_Sezione di testo_.
4 ottobre 2020 - XXVII DOMENICA DEL TEMPO ORDINARIO (ANNO A)

 

James Tissot: Il figlio della vigna (1886-1894)

PRIMA LETTURA (Isaia 5,1-7)


Voglio cantare per il mio diletto
il mio cantico d’amore per la sua vigna.
Il mio diletto possedeva una vigna
sopra un fertile colle.
Egli l’aveva dissodata e sgombrata dai sassi
e vi aveva piantato viti pregiate;
in mezzo vi aveva costruito una torre
e scavato anche un tino.
Egli aspettò che producesse uva;
essa produsse, invece, acini acerbi.
E ora, abitanti di Gerusalemme
e uomini di Giuda,
siate voi giudici fra me e la mia vigna.
Che cosa dovevo fare ancora alla mia vigna
che io non abbia fatto?
Perché, mentre attendevo che producesse uva,
essa ha prodotto acini acerbi?
Ora voglio farvi conoscere
ciò che sto per fare alla mia vigna:
toglierò la sua siepe
e si trasformerà in pascolo;
demolirò il suo muro di cinta
e verrà calpestata.
La renderò un deserto,
non sarà potata né vangata
e vi cresceranno rovi e pruni;
alle nubi comanderò di non mandarvi la pioggia.
Ebbene, la vigna del Signore degli eserciti
è la casa d’Israele;
gli abitanti di Giuda
sono la sua piantagione preferita.
Egli si aspettava giustizia
ed ecco spargimento di sangue,
attendeva rettitudine
ed ecco grida di oppressi.

 

SALMO RESPONSORIALE (Salmo 79)


Rit. La vigna del Signore è la casa d’Israele.

 

Hai sradicato una vite dall’Egitto,
hai scacciato le genti e l’hai trapiantata.
Ha esteso i suoi tralci fino al mare,
arrivavano al fiume i suoi germogli.

Perché hai aperto brecce nella sua cinta
e ne fa vendemmia ogni passante?

_Dati forniti_.
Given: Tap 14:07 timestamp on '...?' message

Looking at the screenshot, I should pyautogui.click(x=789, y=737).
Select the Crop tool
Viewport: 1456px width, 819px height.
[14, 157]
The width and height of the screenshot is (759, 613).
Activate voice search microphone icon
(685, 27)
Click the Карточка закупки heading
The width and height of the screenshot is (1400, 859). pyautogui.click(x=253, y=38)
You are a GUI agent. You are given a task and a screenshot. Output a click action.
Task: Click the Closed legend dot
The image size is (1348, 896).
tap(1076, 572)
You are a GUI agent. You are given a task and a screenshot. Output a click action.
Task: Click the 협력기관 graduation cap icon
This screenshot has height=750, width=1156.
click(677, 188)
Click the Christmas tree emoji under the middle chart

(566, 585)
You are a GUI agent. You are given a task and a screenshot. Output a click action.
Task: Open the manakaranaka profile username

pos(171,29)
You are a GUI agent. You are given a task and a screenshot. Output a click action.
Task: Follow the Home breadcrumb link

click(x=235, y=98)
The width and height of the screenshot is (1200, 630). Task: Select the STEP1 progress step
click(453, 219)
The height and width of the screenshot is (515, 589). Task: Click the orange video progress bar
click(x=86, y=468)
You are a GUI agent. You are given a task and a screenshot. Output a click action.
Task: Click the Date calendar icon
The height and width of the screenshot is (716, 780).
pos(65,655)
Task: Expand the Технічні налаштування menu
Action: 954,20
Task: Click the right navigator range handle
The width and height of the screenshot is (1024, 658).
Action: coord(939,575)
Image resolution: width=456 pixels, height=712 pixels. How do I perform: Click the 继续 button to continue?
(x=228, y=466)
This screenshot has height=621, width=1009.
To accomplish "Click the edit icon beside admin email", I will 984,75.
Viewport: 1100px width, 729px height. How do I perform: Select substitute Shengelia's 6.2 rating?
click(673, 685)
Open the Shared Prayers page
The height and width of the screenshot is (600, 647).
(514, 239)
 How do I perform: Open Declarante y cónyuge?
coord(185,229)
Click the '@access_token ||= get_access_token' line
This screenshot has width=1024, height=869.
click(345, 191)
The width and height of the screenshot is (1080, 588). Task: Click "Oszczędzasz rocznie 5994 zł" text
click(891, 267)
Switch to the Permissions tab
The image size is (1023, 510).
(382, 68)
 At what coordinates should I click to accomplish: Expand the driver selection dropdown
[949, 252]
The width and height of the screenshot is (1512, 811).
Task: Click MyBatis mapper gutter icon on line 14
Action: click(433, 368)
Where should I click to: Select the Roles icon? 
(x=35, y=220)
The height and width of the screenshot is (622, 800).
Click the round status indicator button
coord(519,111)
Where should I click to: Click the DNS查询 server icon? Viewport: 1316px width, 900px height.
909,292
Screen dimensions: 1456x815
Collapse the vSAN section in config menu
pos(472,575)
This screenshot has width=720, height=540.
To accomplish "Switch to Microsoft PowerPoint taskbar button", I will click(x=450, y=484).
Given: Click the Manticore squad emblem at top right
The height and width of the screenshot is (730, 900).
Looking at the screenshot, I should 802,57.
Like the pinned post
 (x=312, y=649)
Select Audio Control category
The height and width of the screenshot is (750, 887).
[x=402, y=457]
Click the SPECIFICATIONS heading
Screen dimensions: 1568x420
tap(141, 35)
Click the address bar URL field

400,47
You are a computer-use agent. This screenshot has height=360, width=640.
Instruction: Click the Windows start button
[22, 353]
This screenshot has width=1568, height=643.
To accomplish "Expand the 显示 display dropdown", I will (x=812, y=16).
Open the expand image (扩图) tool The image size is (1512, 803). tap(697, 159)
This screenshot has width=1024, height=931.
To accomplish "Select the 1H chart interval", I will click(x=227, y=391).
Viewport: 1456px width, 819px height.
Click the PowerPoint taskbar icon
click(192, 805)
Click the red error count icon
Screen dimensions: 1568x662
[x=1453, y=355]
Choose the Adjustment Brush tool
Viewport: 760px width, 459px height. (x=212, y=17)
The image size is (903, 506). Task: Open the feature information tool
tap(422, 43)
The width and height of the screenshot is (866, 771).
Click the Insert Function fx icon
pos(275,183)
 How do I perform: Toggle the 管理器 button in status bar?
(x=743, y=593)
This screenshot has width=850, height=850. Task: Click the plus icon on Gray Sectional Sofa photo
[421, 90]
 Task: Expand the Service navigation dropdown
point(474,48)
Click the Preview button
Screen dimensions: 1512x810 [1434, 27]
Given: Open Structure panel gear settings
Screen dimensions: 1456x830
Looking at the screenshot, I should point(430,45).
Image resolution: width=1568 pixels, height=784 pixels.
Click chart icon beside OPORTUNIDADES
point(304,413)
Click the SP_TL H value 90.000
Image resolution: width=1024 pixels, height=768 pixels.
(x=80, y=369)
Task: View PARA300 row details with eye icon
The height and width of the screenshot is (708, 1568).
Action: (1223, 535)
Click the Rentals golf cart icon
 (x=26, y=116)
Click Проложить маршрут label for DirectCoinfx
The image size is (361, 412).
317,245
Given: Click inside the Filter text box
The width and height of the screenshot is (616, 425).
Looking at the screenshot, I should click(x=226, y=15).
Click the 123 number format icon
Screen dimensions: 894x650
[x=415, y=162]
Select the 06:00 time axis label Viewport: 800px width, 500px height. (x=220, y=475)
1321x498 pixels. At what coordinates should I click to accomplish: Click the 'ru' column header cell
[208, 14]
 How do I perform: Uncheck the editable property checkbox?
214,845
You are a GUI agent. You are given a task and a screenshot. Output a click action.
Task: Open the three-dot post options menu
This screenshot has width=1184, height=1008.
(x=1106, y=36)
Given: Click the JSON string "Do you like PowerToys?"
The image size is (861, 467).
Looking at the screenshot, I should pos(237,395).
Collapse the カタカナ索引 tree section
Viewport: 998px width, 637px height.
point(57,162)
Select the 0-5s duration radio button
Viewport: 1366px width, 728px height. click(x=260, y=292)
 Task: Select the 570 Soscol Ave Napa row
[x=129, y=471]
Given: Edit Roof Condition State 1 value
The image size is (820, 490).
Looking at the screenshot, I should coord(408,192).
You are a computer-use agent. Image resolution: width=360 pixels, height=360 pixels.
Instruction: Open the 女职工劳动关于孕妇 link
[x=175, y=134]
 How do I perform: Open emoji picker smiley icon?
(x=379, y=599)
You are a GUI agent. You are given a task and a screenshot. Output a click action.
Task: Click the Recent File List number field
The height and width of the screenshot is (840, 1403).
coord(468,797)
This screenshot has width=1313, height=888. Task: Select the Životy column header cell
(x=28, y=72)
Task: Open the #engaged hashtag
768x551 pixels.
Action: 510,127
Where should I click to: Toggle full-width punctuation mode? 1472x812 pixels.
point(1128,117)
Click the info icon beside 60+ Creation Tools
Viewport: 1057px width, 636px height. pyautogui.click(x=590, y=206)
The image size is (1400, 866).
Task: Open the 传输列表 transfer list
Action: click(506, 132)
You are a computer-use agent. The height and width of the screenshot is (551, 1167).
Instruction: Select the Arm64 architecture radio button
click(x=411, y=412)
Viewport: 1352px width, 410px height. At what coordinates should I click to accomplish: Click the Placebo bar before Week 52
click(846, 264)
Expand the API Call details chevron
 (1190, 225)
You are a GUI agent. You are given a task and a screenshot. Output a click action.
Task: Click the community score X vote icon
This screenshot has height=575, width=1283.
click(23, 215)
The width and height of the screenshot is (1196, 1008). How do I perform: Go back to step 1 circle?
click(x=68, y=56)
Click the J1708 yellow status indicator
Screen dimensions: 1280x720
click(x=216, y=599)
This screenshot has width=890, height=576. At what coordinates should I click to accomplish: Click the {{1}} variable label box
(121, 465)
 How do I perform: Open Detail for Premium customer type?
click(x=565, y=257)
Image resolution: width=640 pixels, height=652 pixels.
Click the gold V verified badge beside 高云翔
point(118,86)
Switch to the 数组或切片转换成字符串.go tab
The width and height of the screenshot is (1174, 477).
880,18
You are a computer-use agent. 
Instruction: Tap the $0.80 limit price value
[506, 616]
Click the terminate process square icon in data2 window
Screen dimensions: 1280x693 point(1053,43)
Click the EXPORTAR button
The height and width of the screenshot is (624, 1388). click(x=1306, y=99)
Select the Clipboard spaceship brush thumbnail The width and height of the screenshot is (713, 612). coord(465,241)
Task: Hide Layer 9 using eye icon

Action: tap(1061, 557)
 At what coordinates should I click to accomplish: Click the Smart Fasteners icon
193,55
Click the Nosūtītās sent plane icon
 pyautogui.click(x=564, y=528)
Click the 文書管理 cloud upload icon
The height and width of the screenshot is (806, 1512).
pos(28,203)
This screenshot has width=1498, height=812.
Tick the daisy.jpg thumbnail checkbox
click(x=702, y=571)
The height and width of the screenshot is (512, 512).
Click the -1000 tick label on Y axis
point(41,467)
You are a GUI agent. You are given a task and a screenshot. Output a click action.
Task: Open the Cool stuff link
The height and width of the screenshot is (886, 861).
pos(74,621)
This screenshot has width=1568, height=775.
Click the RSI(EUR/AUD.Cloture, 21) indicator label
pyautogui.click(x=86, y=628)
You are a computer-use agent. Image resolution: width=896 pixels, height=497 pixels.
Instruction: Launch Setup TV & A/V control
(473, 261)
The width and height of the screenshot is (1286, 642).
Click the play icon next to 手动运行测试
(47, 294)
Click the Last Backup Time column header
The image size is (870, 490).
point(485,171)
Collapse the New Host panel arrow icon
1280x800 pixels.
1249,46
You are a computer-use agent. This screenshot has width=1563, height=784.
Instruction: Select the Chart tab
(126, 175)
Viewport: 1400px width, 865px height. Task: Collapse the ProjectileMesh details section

_Compito assegnato A_. Estrai dalla sezione di testo, senza alcuna modifica, il brano che si apre con le parole contenenti "Egli l’aveva dissodata" e si chiude con "prodotto acini acerbi?".
_Compito assegnato B_. Ricopia alla lettera le voci dei dati forniti, dalla prima riga fino alla riga che contiene "click(x=86, y=468)", con entrambi gli estremi inclusi.

_Risposta finale A_.
Egli l’aveva dissodata e sgombrata dai sassi
e vi aveva piantato viti pregiate;
in mezzo vi aveva costruito una torre
e scavato anche un tino.
Egli aspettò che producesse uva;
essa produsse, invece, acini acerbi.
E ora, abitanti di Gerusalemme
e uomini di Giuda,
siate voi giudici fra me e la mia vigna.
Che cosa dovevo fare ancora alla mia vigna
che io non abbia fatto?
Perché, mentre attendevo che producesse uva,
essa ha prodotto acini acerbi?

_Risposta finale B_.
Given: Tap 14:07 timestamp on '...?' message

Looking at the screenshot, I should pyautogui.click(x=789, y=737).
Select the Crop tool
Viewport: 1456px width, 819px height.
[14, 157]
The width and height of the screenshot is (759, 613).
Activate voice search microphone icon
(685, 27)
Click the Карточка закупки heading
The width and height of the screenshot is (1400, 859). pyautogui.click(x=253, y=38)
You are a GUI agent. You are given a task and a screenshot. Output a click action.
Task: Click the Closed legend dot
The image size is (1348, 896).
tap(1076, 572)
You are a GUI agent. You are given a task and a screenshot. Output a click action.
Task: Click the 협력기관 graduation cap icon
This screenshot has height=750, width=1156.
click(677, 188)
Click the Christmas tree emoji under the middle chart

(566, 585)
You are a GUI agent. You are given a task and a screenshot. Output a click action.
Task: Open the manakaranaka profile username

pos(171,29)
You are a GUI agent. You are given a task and a screenshot. Output a click action.
Task: Follow the Home breadcrumb link

click(x=235, y=98)
The width and height of the screenshot is (1200, 630). Task: Select the STEP1 progress step
click(453, 219)
The height and width of the screenshot is (515, 589). Task: Click the orange video progress bar
click(x=86, y=468)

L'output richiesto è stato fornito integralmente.